→ YOUR INSTRUCTIONS: Take the entries below and print only the lines from the one with "The width and" through the one with "Viewport: 736px width, 1340px height.", exactly as they stand, both ends included.

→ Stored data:
┄┄┄┄┄┄┄┄┄┄┄┄┄┄┄┄┄┄┄┄
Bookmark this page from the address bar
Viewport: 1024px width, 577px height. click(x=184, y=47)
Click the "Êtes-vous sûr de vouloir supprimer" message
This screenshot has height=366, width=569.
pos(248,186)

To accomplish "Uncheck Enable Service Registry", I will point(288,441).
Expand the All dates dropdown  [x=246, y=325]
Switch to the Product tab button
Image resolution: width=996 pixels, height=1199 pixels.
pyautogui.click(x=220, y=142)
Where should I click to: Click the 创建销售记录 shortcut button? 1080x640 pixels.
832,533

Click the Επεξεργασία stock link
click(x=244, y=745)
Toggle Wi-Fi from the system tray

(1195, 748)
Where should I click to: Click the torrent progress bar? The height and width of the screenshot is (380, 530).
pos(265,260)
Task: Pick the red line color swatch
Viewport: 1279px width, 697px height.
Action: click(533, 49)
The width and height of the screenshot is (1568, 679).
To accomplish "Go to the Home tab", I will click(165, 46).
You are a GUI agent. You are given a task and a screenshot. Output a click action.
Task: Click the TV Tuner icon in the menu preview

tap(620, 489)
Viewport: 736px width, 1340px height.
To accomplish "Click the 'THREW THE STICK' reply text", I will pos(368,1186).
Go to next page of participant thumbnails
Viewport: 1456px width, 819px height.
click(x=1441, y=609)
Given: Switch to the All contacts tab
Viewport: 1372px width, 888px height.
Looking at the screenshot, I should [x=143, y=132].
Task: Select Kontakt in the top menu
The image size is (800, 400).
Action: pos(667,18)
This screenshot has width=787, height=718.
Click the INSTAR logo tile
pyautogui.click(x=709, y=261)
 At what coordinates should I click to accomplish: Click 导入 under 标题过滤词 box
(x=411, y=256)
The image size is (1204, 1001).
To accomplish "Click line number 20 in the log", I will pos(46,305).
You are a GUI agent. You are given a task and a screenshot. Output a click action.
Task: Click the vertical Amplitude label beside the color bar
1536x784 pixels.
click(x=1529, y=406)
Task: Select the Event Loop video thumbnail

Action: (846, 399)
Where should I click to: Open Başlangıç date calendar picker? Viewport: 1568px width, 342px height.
┄┄┄┄┄┄┄┄┄┄┄┄┄┄┄┄┄┄┄┄
→ SOLUTION TO THE EXERCISE:
The width and height of the screenshot is (1568, 679).
To accomplish "Go to the Home tab", I will click(165, 46).
You are a GUI agent. You are given a task and a screenshot. Output a click action.
Task: Click the TV Tuner icon in the menu preview

tap(620, 489)
Viewport: 736px width, 1340px height.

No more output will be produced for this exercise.